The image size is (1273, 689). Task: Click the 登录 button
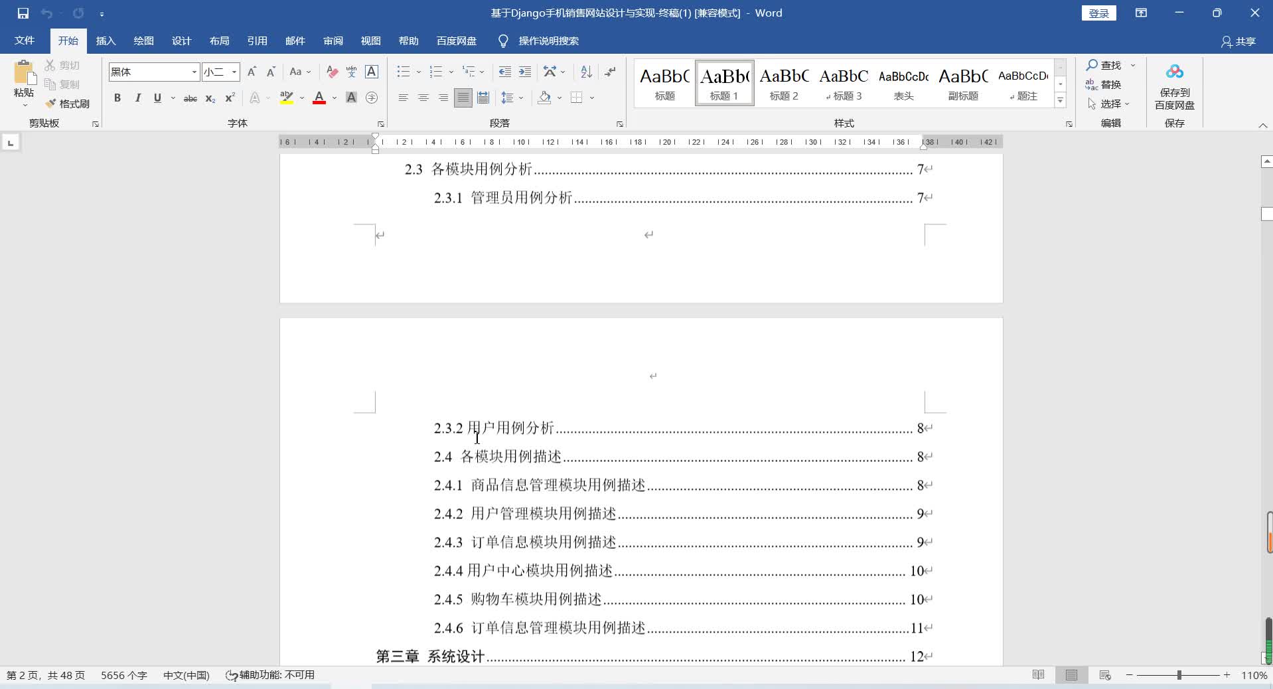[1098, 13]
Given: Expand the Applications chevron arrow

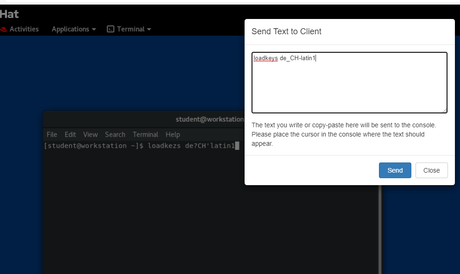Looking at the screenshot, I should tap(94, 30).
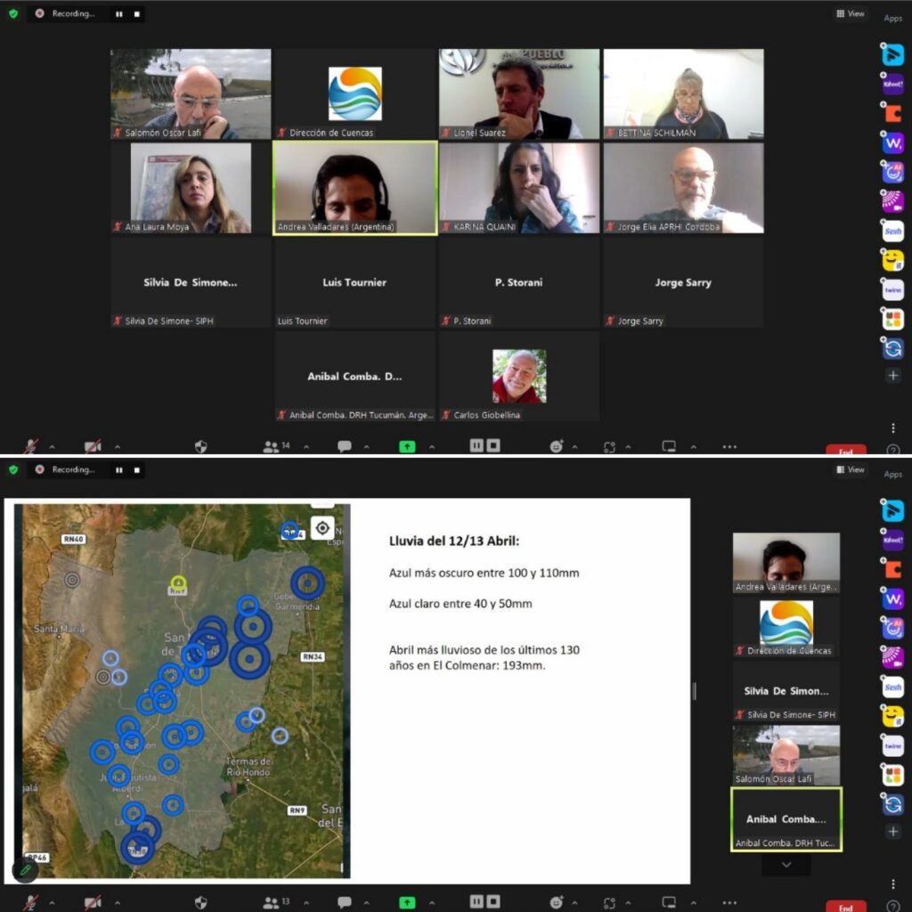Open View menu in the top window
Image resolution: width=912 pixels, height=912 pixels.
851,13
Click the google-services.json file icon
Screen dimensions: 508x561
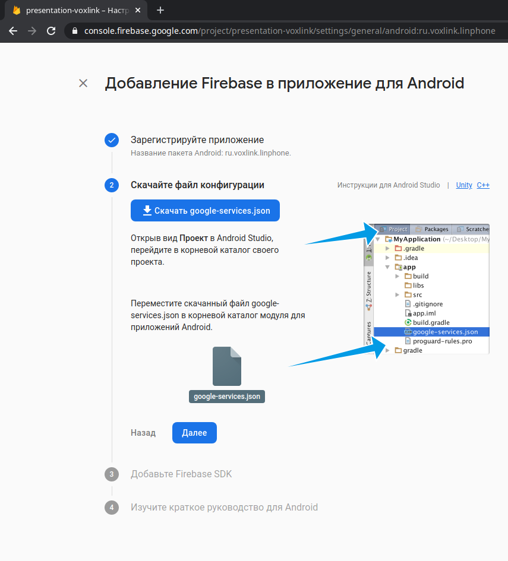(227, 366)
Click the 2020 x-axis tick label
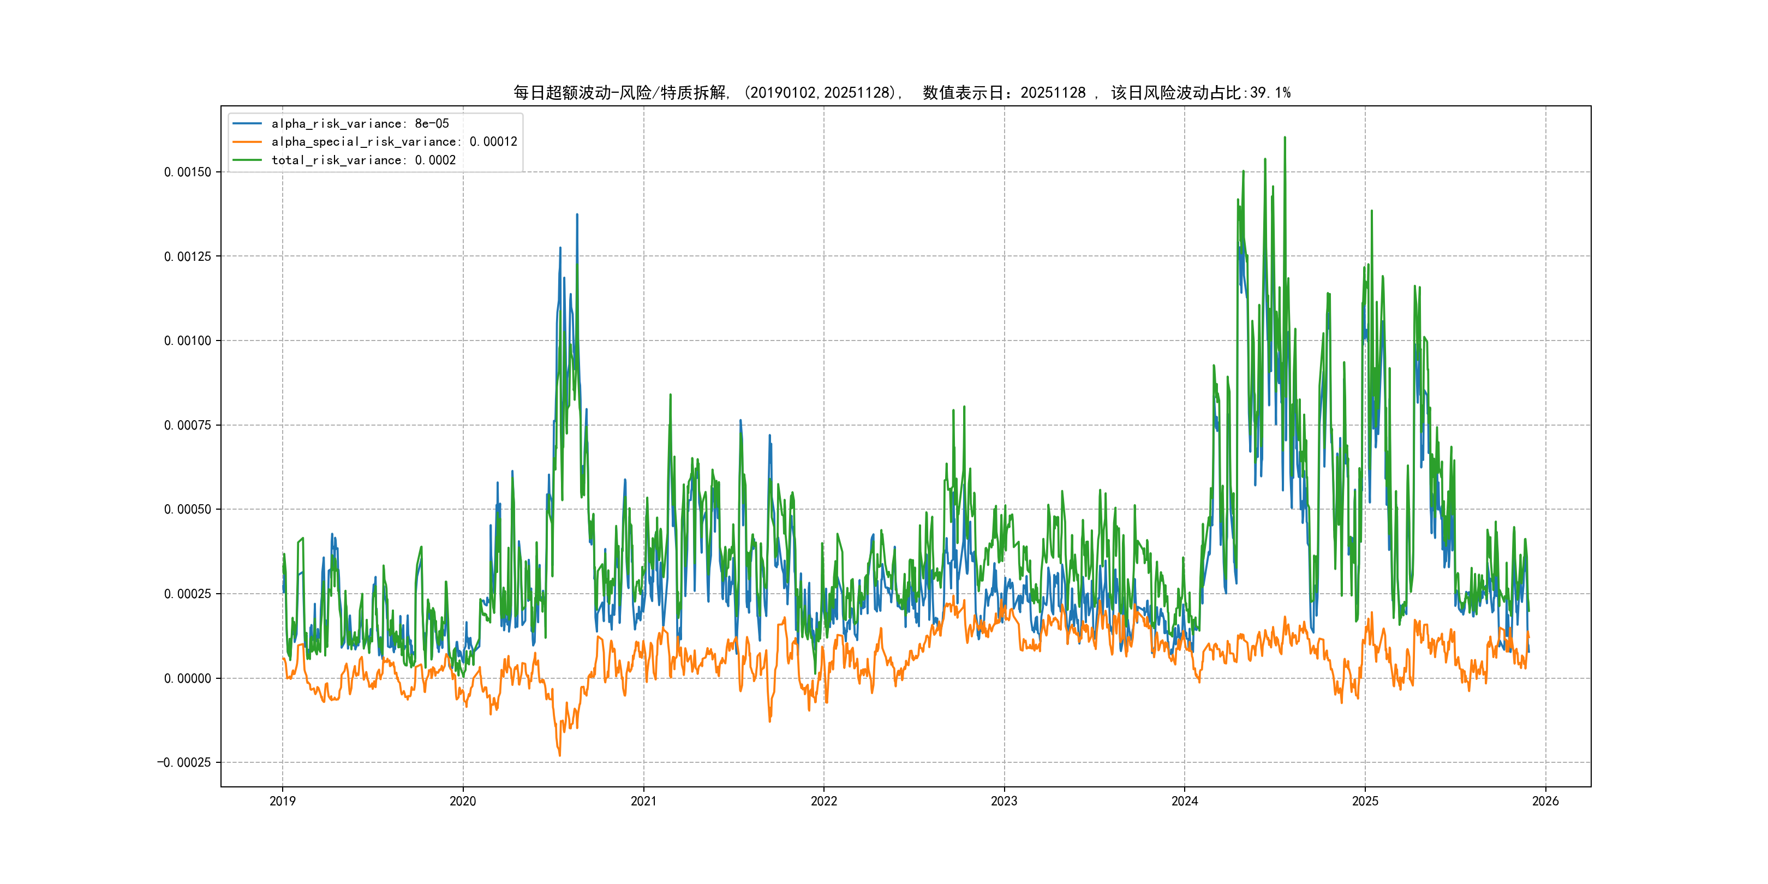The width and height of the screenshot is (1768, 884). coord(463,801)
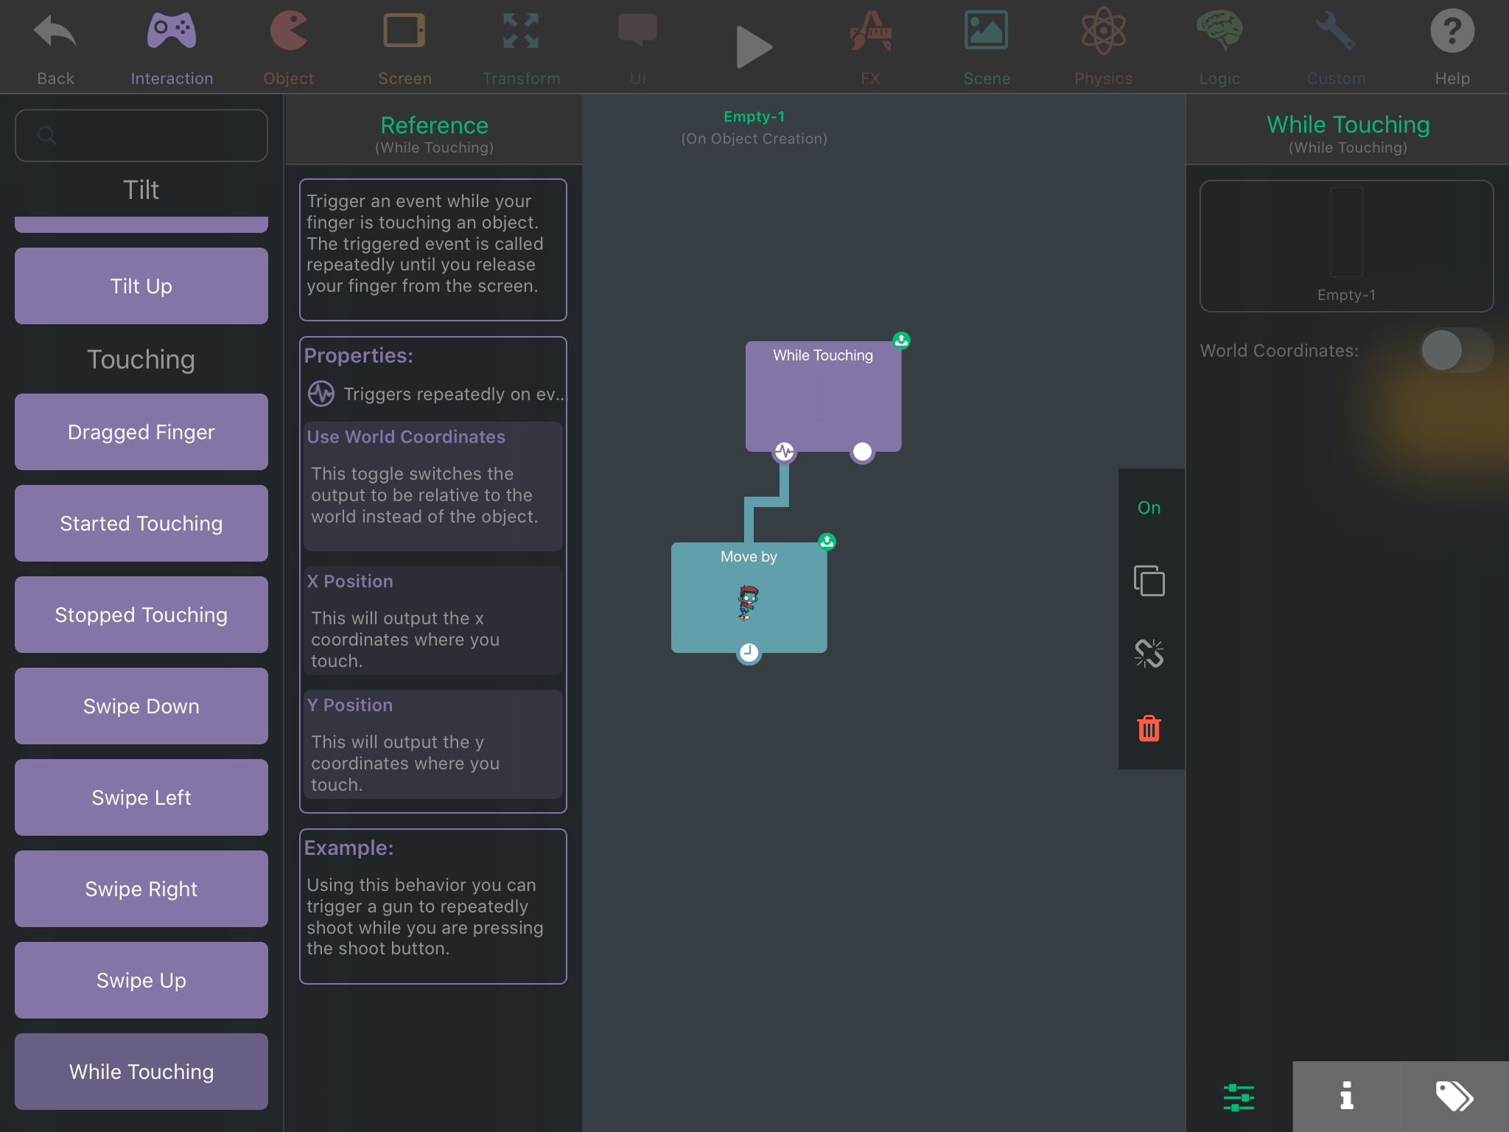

◆ ◆ ◆ ◆

What is being asked
Reproduce the entries above word for word, keeping every line in its original order. Leave the pictures out of your output.

Result for this task
The image size is (1273, 689). Task: Click the 登录 button
[1098, 13]
Given: Expand the Applications chevron arrow

Looking at the screenshot, I should tap(94, 30).
Open View menu in the top window
Image resolution: width=912 pixels, height=912 pixels.
851,13
Click the google-services.json file icon
Screen dimensions: 508x561
(227, 366)
Click the 2020 x-axis tick label
The width and height of the screenshot is (1768, 884). coord(463,801)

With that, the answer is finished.